Release Process concerns (QA) and suggestions

Thu Aug 30 18:53:49 UTC 2012

On 08/28/2012 09:38 AM, Gema Gomez wrote:
> Hi all,

Hi,

> during the last release meeting[1] I brought my concern about how
> quality is not taken into account as much as I think it should be by the
> release process and was asked to produce an email with suggestions for
> improvement.
> 
> My main concern with the release process is that decisions on respins
> are made without *explicitly* considering that to be able to release a
> good image, there is a lot of testing that needs to be done after the
> respin, we are used to just have one run to verify that the system can
> install and then we are good to go. In my opinion, this is not enough
> anymore, especially if we want to increase the quality of our releases
> going forward.

I'm going to start by saying that we never respin for fun, when we
respin, there's a really good reason to do so.

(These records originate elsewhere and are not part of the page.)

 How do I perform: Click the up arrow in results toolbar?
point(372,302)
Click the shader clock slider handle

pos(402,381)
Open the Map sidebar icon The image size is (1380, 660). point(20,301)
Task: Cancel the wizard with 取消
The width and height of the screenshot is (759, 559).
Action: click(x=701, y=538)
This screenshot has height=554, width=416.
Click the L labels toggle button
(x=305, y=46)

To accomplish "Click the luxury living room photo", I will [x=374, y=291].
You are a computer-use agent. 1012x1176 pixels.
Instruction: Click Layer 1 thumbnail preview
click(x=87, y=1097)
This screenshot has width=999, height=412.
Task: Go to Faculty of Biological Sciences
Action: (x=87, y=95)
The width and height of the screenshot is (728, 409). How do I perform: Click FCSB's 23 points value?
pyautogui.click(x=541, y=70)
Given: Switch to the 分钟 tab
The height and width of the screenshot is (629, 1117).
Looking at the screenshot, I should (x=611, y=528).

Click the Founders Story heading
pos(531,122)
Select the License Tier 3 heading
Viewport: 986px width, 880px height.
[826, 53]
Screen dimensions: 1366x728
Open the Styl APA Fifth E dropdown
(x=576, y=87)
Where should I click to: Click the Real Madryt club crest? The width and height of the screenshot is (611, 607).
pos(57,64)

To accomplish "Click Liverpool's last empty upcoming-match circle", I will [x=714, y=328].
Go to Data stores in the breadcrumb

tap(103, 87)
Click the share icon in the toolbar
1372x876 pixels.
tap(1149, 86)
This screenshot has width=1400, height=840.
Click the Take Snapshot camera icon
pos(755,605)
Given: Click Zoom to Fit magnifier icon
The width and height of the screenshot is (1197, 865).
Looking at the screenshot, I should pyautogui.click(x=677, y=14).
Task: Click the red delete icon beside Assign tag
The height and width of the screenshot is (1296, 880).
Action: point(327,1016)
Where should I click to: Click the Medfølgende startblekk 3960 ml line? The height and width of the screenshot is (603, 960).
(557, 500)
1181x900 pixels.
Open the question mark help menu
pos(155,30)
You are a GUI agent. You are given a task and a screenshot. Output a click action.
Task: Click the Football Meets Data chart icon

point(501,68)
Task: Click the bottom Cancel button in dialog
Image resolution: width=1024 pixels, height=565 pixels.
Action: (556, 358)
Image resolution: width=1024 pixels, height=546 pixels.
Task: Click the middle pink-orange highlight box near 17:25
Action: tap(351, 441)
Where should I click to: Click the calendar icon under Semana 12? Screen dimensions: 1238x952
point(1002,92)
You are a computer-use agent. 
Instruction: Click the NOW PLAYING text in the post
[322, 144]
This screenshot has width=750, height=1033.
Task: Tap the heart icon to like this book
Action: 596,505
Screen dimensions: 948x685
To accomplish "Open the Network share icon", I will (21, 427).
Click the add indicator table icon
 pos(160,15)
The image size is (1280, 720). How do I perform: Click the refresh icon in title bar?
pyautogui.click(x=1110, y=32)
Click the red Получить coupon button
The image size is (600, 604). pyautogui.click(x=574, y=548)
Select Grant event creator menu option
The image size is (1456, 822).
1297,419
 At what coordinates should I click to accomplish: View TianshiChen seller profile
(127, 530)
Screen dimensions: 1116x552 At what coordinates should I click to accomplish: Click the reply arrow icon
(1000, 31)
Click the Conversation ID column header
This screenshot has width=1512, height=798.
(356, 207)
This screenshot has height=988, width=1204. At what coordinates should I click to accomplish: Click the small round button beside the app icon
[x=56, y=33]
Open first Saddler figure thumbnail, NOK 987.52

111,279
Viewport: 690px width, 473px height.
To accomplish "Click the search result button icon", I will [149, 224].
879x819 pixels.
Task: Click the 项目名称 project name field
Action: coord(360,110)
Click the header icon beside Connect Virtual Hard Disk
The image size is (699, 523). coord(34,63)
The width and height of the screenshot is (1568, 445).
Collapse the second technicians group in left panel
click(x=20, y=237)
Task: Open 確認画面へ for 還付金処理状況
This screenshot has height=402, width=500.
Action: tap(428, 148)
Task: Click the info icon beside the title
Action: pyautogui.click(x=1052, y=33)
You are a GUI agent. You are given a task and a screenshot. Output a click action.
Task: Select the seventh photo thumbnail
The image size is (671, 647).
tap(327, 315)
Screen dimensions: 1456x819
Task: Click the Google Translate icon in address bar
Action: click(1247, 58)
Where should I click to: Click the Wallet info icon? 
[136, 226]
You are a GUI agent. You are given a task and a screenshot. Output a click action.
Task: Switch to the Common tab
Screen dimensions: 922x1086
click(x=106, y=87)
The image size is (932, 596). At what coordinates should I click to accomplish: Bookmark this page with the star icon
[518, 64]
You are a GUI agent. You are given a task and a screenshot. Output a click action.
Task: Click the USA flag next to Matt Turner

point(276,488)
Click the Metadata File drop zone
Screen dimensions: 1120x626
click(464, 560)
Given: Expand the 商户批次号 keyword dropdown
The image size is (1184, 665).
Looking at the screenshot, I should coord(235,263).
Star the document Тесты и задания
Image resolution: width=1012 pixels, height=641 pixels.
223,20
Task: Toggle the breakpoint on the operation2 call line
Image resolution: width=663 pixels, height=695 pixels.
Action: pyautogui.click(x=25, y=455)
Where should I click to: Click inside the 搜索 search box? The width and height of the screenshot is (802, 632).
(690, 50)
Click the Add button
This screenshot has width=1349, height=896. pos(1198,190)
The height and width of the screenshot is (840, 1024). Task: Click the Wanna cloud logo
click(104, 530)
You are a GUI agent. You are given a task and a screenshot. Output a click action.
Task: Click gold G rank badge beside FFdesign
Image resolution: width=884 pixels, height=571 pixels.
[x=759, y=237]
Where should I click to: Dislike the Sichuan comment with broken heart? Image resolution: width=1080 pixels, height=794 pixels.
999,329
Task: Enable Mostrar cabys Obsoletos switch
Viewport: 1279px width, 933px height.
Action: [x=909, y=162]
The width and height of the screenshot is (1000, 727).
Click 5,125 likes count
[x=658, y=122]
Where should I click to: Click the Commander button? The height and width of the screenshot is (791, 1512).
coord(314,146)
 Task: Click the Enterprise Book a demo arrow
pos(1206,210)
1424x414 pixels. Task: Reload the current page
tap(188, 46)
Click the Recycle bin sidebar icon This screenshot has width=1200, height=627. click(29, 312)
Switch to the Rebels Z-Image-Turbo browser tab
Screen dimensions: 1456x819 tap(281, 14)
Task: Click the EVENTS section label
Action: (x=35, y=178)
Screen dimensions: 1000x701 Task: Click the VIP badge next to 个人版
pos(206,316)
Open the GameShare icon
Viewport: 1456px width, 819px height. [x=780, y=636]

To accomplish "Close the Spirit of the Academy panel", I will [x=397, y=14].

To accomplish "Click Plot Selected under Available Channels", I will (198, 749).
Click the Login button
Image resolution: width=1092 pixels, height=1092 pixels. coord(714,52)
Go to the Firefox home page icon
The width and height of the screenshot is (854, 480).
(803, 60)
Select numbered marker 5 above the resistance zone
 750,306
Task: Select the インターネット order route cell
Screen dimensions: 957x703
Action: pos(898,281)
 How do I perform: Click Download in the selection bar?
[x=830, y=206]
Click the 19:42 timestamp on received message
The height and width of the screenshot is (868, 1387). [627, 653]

The release team is in charge of releasing a pre-defined set of images,
for a given list of media at a given date. That's how things are.

When we unfortunately hit a bug at the last minute, like happened last
week, the release team needs to check how critical it's. If it's
considered as a show-stopper, like was the case here, the only action to
take is to fix it as soon as possible, re-test and then release.

If we know it's technically impossible to get it re-tested in time, then
we need to release a day later, but that's a very last resort as
releasing on a Friday brings its own set of problems.

In the case of 12.04.1, we noticed on release day that an image didn't
actually fit on its target media and apparently no tester bothered to
actually burn it to a standard CD...

We found an obvious way of fixing it (removing a langpack) within just a
couple of hours, got the change reviewed, tested, the image rebuilt, the
content checked and then fully re-tested by 3 testers in less than 3 hours.
Leaving us a good 10-12h before we actually released the set.

> The release process should be at the heart of good QA practices and
> needs to ensure beyond any doubt that testing has happened to a
> reasonable standard. The release engineer shouldn't be the only one
> verifying the software he has just fixed (because by definition he is
> going to be biased in the verification). Also, third party testers,
> people different from the developers or release engineers, are always
> recommended to validate a product. Also, we should avoid conflicts of
> interest, i.e. the release engineer wants to get the release out of the
> door as priority 1, the QA engineer wants that release to be of the
> highest quality as priority 1, and those two are often conflicting
> views, in my opinion the release manager should take those two bits of
> information into account and make an informed decision.

That's correct and we didn't have that.

I'm the one who noticed the issue (not QA ...), tracked it down and fixed.

That fix was reviewed by Adam Conrad, landed by IS, then the resulting
image was tested by Jean-Baptiste, Nicholas and I.

So we had more peer review than required at every step, I'm really not
understanding what you're complaining about.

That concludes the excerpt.